Why CPU load is so heavy during training? How can I reduce it

I am training a model similar to ResNet 50 using a server having 8 Tesla V100 GPU and the CPU has 72 virtual cores. I find it is really strange that mxnet will use about 2500% CPU during training with a single GPU. This cause a big problem for me.

When I run 8 dockers on this server (each docker runs a program to train with one GPU), I find the training speed is extremely low.

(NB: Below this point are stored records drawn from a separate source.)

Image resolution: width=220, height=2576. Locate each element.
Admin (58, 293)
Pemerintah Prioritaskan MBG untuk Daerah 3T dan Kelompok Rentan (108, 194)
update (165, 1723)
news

If I only open 1 docker, I can achieve a training speed of 380 FPS, but if open 8 dockers, the training speed is only about 10 FPS. I have never have similar problem when using pytorch or tensorflow. The CPU load is always ~500% per process.

So why the CPU load is so heavy, and what can I do to reduce it? I’ve never imaging that I cannot run 8 GPU training process on a server with 72-core CPU ……

Hi @qjfytz,

I’m assuming you’re training everything on the GPU here, rather than on the CPU where optimised libraries like MKL intentionally use up many cores to maximise the usage of the hardware for performance.

Usually when CPU load is high during GPU training the CPU is working on data loading and pre-processing. You could try limiting the number of workers in your DataLoader. Also make sure the kvstore of your training/optimizer is set to device otherwise you might be adding load to your CPU for weight updates.

Another method might be to limit the resource allocated to each docker container, but this is outside of the scope of MXNet. After a little google I came across this StackOverflow post that might be of use: https://stackoverflow.com/questions/26841846/how-to-allocate-50-cpu-resource-to-docker-container. It looks like you might be able to use --cpuset and/or --cpu-shares to split cpus between tasks.

Thanks @thomelane! It’s very nice of you to give me so many useful advices.

As you mentioned, I need to set the number of workers of DataLoder and set the kvstore to ‘device’. In my program, I mannually define a DataIter which is a subclass of mx.io.DataIter and define a next() method to iterate my dataset. But I don’t know how to set the number of workers of the self-defined data iter. Could you give me some advice? For the second advice, I have set the ‘kvstore’ parameter to ‘device’ when calling model.fit().

I still think the problem is too many CPU threads are open. The number of threads is 147 when I just use one GPU, and is 162 when I use four. It’s really a big number.

Unfortunately I’m not as familiar with mx.io.DataIter, but I think it uses multiple threads rather than multiple processes. Some DataIters (such as ImageRecordIter) have a preprocess_threads option which you could limit, but I don’t know exactly which DataIter you’re extending to know whether this is relevant for you.

We still need to identify the problem first though, before speculating on a fix.

One idea to isolate the issue (given we think it could be data loading), would be to remove the neural network code (no forward or backward pass) and just loop through dataset for a few epochs and benchmark this.

You can also try using the MXNet Profiler which should break out the different threads (if the threads are swawned by the backend process, rather than the frontend process). See this tutorial for details of how to do this.

And lastly there’s a page that list the environment variables that can be used with MXNet: many of which relate to the number of threads to use for different tasks.

1 Like

I managed to find a method to solve this problem by mannually set the environment variable ‘OMP_NUM_THREAD’ = 4 * num_GPU_used. The number of threads can be reduced by about 90 and everything works well. Maybe this variable is related to the data loading process since I find I cannot set it’s value to a too small one. It’s still a little strange that I thought this variable is only related to the performance when we use CPU to do training.

Thanks for your patience and nice answers. They help me a lot to find the final solution!